**** Record extracts

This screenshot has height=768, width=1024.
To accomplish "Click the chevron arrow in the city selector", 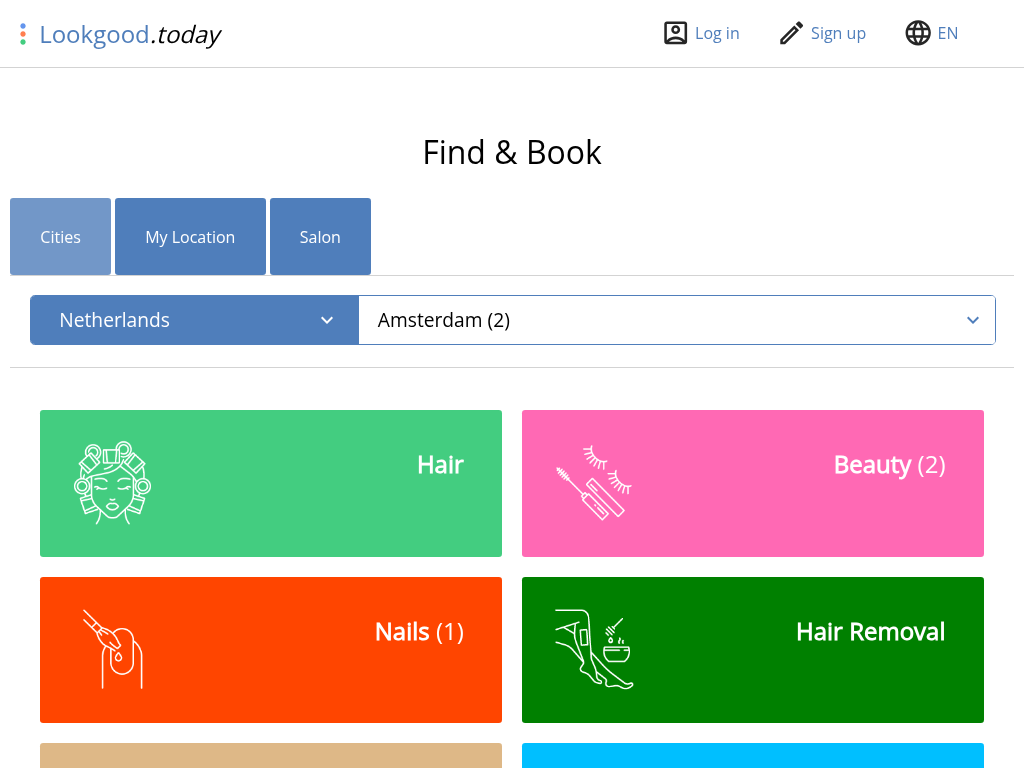I will coord(973,320).
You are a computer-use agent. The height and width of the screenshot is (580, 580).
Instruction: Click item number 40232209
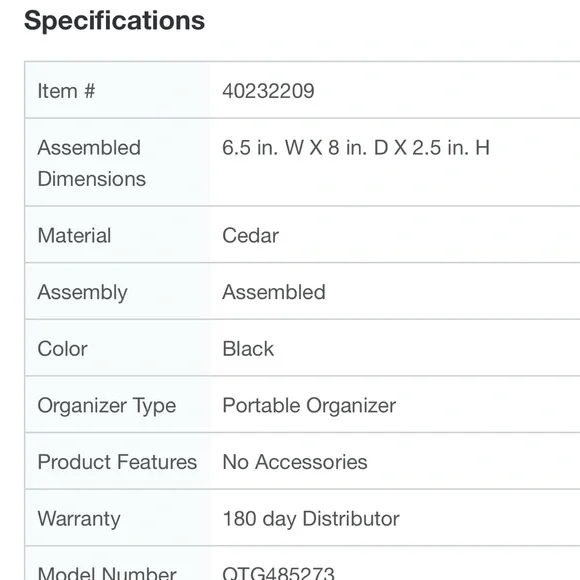(x=268, y=91)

********

Work instructions: Word for word, reproduce each line from the one with "You are a computer-use" through the last line of the material above, both included, and drop the pictures.

Response for this exercise:
You are a computer-use agent. The height and width of the screenshot is (580, 580).
Instruction: Click item number 40232209
(x=268, y=91)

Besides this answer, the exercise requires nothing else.